Librairie Leon Vanier, A. Messein succr (p. 193-206).

XXIII

Cinq heures du soir, dans le jardin de l’Avenue de Messine.

Après une courte visite, mais si charmante et si tendre, Renold prenait congé de sa fiancée, qui, d’un regard lui offrait ses lèvres, et d’un geste lui tendait la main.

— Vous reviendrez bien vite, mon Renold, n’est-ce pas ? Que ce ne soit qu’une courte absence. J’ai tant plaisir à vous parler dans ce cher petit endroit tranquille… Lorsque vous êtes loin, le silence me fait peur : Il m’enivre lorsque vous êtes là !…

Il partait en promettant, et, jusqu’à la porte, se retournait, gai, jeune, rieur.

Déjà une semaine écoulée depuis que l’événement était arrivé, mais quelle douce semaine ! Et Lyllian, grisé par tant de bonheur, s’imaginait, avec l’illusion des beaux rêves, que ce bonheur-là datait de toujours.

Fiancé !… Il était fiancé ! Et non pas à la façon américaine des gens qui n’échangent que leur porte-monnaie, mais à la façon romanesque des princes de légende ! Fiancé d’adolescence et fiancé d’amour, union des vies, union des cœurs !

Il songeait à cela et à bien d’autres choses encore, lorsqu’il s’éloigna de l’avenue, rentrant chez lui. Il revoyait dans une succession de caresses et d’ivresses leur retour à tous les deux, après les serments dans l’église de Versailles ; la rencontre de la mère, désormais de leur mère commune, qui, sans mot dire, en pleurant de joie et d’espoir, leur ouvrait les bras, les embrassait…

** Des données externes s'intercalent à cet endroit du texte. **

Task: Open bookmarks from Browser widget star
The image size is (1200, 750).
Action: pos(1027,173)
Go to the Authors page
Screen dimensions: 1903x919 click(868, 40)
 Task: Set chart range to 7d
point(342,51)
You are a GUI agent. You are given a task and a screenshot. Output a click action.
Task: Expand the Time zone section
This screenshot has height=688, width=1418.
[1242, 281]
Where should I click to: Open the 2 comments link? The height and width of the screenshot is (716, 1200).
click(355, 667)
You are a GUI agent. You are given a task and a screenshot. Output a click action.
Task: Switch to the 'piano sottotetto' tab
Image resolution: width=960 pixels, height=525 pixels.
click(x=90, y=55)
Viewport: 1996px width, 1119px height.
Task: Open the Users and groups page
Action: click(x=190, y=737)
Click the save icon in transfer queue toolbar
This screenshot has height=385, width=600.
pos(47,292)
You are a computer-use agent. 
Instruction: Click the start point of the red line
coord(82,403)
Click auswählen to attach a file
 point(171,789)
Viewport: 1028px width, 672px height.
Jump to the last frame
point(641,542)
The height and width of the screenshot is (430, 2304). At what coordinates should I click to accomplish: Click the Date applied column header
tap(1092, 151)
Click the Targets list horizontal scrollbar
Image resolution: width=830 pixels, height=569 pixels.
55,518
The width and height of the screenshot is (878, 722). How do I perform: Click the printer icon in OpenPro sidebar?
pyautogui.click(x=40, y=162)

Et puis, oh, et puis… ce trajet jusqu’à Paris qu’il se rappelait avoir accompli quelques heures auparavant dans l’incertitude et dans l’indifférence, et qu’il parcourait, maintenant, près de la bien-aimée, comme dans une extase, avec des ailes ! Quelle griserie, mais aussi quelle invraisemblable joie !…

Si bien que le soir, sur le point d’annoncer à ses cousins d’Angleterre l’heureuse nouvelle, il hésitait encore… Mélancolie de vivre qui voile toutes choses d’un doute ! Pourtant, que de désirs soudainement exaucés, que de beaux rêves qui allaient enfin éclore !

Maintenant, Lyllian concevait mieux la vérité. Ce qu’il croyait une légende devenait la réalité du présent et de l’avenir.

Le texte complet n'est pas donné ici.